Choosing a Vector Database for S3 Workloads
Problem Framing
The vector database market has fragmented into three distinct architectural tiers, each with a fundamentally different relationship to S3-compatible object storage. Serverless embedded engines (LanceDB) store indexes directly on S3 and require no infrastructure. Stateful standalone servers (Weaviate, Qdrant) maintain indexes in local memory or disk with optional S3 tiering. Distributed clusters (Milvus) shard indexes across nodes with S3 as persistent cold storage.
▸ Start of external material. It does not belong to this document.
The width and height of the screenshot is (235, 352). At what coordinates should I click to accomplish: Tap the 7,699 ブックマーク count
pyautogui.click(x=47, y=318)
Choosing wrong has real consequences. Running Milvus for 10 million vectors wastes operational budget on cluster management you don't need. Using LanceDB when your application requires sub-10ms filtered retrieval hits a physics wall — S3 HTTP round-trips have a latency floor that no amount of caching fully eliminates. The decision hinges on your latency requirements, vector scale, S3 integration model, and team's operational capacity.
Relevant Nodes
- Topics: Vector Indexing on Object Storage, S3
- Technologies: LanceDB, Weaviate, Qdrant, Milvus
- Standards: Lance Format, S3 API
- Architectures: Hybrid S3 + Vector Index, Decoupled Vector Search, Separation of Storage and Compute
- Pain Points: Cold Scan Latency
- Model Classes: Embedding Model
- LLM Capabilities: Semantic Search, Embedding Generation
Decision Path
Determine your latency requirement. If your application needs consistent sub-10ms retrieval (voice agents, real-time recommendation), you need a stateful server with indexes in memory — Weaviate or Qdrant. If sub-second latency (100-500ms) is acceptable (batch RAG, document search, async agents), LanceDB querying S3 directly is viable and eliminates all server infrastructure.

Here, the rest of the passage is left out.